Text and element pointing rows
• • • • • • •
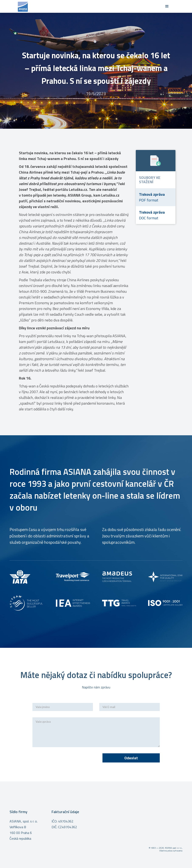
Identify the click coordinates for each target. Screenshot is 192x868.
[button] (167, 6)
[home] (90, 6)
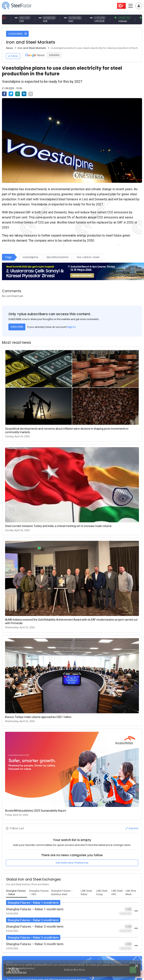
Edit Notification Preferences (72, 862)
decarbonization (58, 257)
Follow (13, 56)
• • • • • • •
▸ PROBLEM REQUIREMENTS
Write out every row above word for word, leaving out the pictures.

▸ COMPLETE OUTPUT
Identify the click coordinates for each target. Screenshot is 192x868.
[button] (167, 6)
[home] (90, 6)
Edit Notification Preferences (72, 862)
decarbonization (58, 257)
Follow (13, 56)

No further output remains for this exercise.